Personal Theatrical Musings on Performances

Thursday, April 1, 2010

"The Cabinet" at Redmoo Theater in Chicago on 3/6/10


In traditional theater, one hopes for a production in which the art design is integral to the piece and beautiful in its own right but also somewhat invisible. In puppet theater, the mechanics of the performance is visible by necessity. For one, its impossible to ignore the people manipulating the puppets. Puppeteers have tried to make themselves somewhat invisible by covering their heads in black, wearing black clothes, and black gloves. My favorite puppet theater pieces, though, have left that convention behind and made the puppeteers visible.

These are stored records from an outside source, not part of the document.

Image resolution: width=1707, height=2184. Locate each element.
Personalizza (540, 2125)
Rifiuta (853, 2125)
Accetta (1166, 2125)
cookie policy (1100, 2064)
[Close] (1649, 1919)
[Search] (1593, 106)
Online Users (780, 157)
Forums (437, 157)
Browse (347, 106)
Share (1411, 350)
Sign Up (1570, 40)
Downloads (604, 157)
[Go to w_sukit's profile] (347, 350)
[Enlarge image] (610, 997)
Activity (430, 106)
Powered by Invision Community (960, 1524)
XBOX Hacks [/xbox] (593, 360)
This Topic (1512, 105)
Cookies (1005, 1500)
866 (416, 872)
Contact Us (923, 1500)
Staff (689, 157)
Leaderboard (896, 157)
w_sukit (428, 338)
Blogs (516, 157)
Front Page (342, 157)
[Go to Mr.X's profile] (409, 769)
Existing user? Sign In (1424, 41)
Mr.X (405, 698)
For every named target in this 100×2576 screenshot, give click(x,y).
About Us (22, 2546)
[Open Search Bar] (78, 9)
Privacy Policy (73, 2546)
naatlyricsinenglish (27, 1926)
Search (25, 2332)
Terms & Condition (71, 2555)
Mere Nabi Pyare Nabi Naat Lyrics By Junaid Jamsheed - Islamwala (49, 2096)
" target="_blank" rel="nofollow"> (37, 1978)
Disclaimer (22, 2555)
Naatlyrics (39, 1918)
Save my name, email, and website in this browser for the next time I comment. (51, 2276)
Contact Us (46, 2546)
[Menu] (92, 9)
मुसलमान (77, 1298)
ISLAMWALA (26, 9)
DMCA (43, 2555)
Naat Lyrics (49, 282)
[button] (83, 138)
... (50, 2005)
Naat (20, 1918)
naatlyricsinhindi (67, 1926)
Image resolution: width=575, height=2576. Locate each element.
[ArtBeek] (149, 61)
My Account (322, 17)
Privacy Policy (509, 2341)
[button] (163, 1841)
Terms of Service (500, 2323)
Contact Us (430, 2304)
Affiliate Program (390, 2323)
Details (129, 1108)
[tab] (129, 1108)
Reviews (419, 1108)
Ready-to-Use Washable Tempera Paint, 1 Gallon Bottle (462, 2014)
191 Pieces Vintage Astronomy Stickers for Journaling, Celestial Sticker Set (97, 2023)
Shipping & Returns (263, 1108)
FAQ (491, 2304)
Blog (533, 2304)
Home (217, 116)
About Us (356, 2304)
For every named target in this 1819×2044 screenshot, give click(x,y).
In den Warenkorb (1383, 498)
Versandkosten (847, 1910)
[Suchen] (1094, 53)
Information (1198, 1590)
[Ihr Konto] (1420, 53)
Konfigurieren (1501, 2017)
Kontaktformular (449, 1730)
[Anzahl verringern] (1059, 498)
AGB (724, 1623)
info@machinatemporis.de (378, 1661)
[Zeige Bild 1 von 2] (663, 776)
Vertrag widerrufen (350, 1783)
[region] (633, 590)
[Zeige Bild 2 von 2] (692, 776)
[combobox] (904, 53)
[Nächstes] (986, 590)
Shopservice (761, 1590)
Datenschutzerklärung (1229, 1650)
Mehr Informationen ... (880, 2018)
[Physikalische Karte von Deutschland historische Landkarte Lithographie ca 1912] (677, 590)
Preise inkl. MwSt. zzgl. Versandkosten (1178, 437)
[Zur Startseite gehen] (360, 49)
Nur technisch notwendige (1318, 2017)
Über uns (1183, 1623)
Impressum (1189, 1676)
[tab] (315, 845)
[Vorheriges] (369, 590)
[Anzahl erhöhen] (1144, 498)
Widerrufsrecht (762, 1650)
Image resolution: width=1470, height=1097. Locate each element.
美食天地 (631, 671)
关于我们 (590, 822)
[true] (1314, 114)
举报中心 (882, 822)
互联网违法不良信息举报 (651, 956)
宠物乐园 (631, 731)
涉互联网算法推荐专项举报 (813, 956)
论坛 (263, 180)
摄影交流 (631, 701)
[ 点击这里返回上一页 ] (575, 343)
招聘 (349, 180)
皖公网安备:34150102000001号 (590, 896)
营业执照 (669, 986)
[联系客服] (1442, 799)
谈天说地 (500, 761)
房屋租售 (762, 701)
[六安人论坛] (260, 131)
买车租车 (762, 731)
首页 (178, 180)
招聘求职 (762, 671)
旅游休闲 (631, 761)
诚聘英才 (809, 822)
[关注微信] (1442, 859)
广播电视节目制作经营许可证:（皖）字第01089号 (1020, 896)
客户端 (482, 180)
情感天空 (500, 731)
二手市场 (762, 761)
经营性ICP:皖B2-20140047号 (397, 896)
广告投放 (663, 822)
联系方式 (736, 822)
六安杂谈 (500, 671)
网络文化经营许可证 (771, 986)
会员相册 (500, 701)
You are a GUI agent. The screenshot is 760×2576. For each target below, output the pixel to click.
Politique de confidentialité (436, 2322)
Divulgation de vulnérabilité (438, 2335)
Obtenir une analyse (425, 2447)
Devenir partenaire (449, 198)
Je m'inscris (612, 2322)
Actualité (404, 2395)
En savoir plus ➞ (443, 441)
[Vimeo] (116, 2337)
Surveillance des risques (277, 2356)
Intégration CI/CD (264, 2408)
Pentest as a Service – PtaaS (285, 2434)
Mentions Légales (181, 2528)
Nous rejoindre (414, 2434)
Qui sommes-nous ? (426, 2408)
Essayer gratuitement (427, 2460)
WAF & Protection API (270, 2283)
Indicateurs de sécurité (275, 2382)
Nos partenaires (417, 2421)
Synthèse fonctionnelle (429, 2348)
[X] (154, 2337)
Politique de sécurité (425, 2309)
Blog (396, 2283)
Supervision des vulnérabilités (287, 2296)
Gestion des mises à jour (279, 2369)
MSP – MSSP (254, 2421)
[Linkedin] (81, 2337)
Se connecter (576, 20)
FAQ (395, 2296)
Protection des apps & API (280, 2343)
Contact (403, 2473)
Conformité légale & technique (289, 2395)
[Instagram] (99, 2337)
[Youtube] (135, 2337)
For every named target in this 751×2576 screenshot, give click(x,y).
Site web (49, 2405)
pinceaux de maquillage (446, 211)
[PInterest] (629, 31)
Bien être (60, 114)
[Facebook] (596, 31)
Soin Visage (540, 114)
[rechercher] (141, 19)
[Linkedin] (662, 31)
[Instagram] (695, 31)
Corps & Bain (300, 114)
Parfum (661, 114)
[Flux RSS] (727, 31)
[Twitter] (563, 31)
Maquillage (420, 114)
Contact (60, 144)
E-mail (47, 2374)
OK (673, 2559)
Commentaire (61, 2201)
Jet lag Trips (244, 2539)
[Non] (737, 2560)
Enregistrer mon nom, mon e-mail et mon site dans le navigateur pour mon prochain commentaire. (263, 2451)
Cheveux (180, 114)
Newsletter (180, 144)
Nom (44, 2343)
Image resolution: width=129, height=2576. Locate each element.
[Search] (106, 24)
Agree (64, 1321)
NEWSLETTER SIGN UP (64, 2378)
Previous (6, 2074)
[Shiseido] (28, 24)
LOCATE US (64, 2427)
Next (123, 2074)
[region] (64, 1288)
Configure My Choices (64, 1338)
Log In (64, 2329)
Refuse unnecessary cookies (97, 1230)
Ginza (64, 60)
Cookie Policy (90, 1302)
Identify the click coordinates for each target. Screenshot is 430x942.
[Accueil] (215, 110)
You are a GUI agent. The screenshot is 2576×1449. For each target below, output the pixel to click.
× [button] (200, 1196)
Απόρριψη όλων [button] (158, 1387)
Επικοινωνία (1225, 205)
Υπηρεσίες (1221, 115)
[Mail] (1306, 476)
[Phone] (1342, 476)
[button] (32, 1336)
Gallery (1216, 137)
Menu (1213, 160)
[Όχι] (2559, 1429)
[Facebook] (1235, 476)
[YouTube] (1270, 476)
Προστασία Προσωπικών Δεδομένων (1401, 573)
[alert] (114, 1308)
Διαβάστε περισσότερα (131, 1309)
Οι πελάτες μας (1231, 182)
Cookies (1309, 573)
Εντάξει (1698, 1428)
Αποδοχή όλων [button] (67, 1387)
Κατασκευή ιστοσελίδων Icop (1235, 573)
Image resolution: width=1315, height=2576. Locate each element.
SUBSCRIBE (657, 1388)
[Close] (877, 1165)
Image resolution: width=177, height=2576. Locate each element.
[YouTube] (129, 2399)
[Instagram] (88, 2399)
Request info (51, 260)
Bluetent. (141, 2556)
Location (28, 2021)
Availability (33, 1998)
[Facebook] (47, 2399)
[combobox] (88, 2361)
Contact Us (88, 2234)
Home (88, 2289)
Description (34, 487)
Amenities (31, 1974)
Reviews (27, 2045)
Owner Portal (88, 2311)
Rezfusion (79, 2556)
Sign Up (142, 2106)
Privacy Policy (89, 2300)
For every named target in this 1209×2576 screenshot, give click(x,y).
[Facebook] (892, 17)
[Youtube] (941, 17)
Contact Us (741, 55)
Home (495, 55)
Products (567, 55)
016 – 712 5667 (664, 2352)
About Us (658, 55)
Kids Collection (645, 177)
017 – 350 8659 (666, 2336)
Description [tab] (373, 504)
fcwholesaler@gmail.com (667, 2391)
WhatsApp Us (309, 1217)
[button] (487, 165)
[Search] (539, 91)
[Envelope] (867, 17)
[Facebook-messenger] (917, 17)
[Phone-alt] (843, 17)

"The Cabinet" is such a production. The set, which is a series of drawers in a cabinet that open and close noticeably, and at time magically, is manhandled by a group of puppeteers who are spookier than any of the puppets. I love the way contemporary puppet theater asks you to be aware of the puppeteers' presence and yet suspend your disbelief. In this production, the puppeteers create the dark and somber mood of the play, making it scary even. That they so visibly control the puppets and the various drawers of the cabinet reflects the theme of the play nicely.

In the play, which is based on the 1919 film "The Cabinet of Dr. Callagari," a film I've never seen, a somnambulist (a wonderfully somber word that is fun to hear and say) goes to a mental institution hoping to overcome his condition. Instead of providing help, his doctor uses the protagonist to satisfy his own curiosity about how thoroughly one can control a somnambulist. He leads the somnambulist to the extreme of murder, killing not only various strangers but also someone who seems to embody life and love, things missing from existence as a somnambulist.

"The Cabinet" is blessed with incredible art design, evident both in the cabinet that serves as its set, beautifully expressive puppets, and the puppeteers whose dress is as disturbing of their demeanor. They wear monocles that are bend and missing glass, which somehow makes them seem incredibly sinister. One of the puppets of the doctors has him as a short rotund man with little hands. The little hands lend him an air of the grotesque and encapsulates the cleverness of the design work. The show is not a home run, though. While it's a wonderful show, its theme seems somehow less developed than its mood. It's lots of fun to sit through and something that should not be missed because of its inventiveness but could stand to have a better developed narrative.